Describe the bug
Websocket traffic is not considered as session activity. If an application has active websocket traffic, but infrequent or no HTTP traffic, the websocket will still be terminated anyway.
This seems to happen after server.servlet.session.timeout * 2.
This question on StackOverflow shares the same problem. It has 3000 views, so clearly this behaviour is tripping people up, even if it's not a bug.
In our application, we send a few HTTP requests, establish a websocket, and then all future requests go via the websocket. This behaviour means we need to send what would otherwise be redundant HTTP requests as a keep-alive.
This is reproducible on the latest version of Spring Boot (currently 2.3.3.RELEASE)
To Reproduce
- Authorize via HTTP
- Establish a websocket
- Create ongoing activity back and forth on the websocket
- Wait until
server.servlet.session.timeoutis exceeded (in practice, seems more like 2x this number)
The websocket is disconnected, despite having active traffic
See example https://github.com/michaelboyles/spring-ws-disconnect
Expected behavior
Websocket traffic is treated as session activity. If messages are being exchanged back and forth on the websocket, it will not be closed.
Sample
https://github.com/michaelboyles/spring-ws-disconnect
The readme contains steps required to build and run it.
If it's determine that this is expected behaviour then I feel an acceptable compromise would be for this to be made explicit in the documentation.
Comment From: jzheaux
@michaelboyles, thanks for reaching out.
Spring Security doesn't manage your session, so I don't think that there is much it can do along these lines.
However, Spring Session does have WebSocket support. Have you already taken a look?
For some background, Rob also posted some of the rationale for Spring Session supporting Web Sockets instead of Spring Security.
Regarding documentation, is there something in the documentation that led you to believe that Spring Security would manage the session? If so, perhaps that's the documentation that should be changed.
Comment From: michaelboyles
Thanks a lot for the thorough reply. It seems those links are exactly what I need.
The reason I thought Spring Security was responsible was because if I remove the starter and configuration from this project, the issue disappears. Looking into it a bit more, it seems more like Spring Sec is just responsible for setting up a session on the underlying web container, Tomcat in this case. Is that right?
Later the SecurityContextPersistenceFilter saves the SecurityContext to the HttpSession.
Now that you've given me a nudge, I'd say the documentation is explicit enough. If I'm nitpicking, maybe a high-level description of how the sessions are managed, as a part of the overview, wouldn't go amiss.
I'll post an answer on that Stack Overflow question with the info you've given me, hopefully that'll be enough to satisfy any future googlers. Or if you have time and think you can do that more comprehensively than me, please feel free.
Happy for you to close this
Comment From: jzheaux
Sounds good, @michaelboyles, glad I could help.
it seems more like Spring Sec is just responsible for setting up a session on the underlying web container, Tomcat in this case.

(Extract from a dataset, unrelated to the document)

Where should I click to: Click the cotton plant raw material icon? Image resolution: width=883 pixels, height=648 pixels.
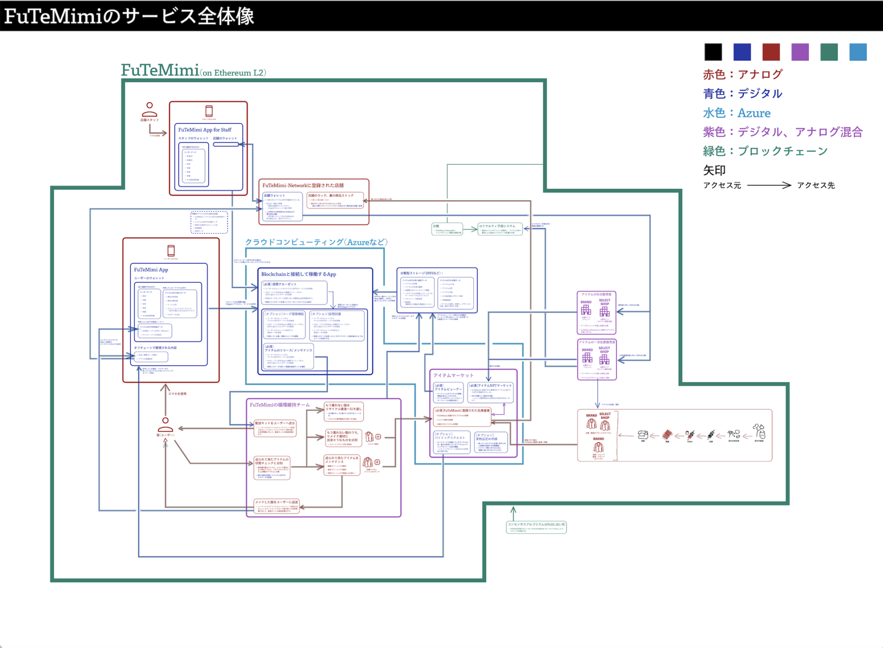(759, 431)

Is that right?
It's probably more correct to say that Spring Security is responsible for managing the SecurityContext. There are several cases when Spring Security will do that using HttpSession.
Unless you configure your application to use Spring Session, then yes it would be Tomcat by default that would be responsible for managing the session.
Or if you have time and think you can do that more comprehensively than me, please feel free.
I look forward to reading your Stack Overflow response! Thanks for taking the time.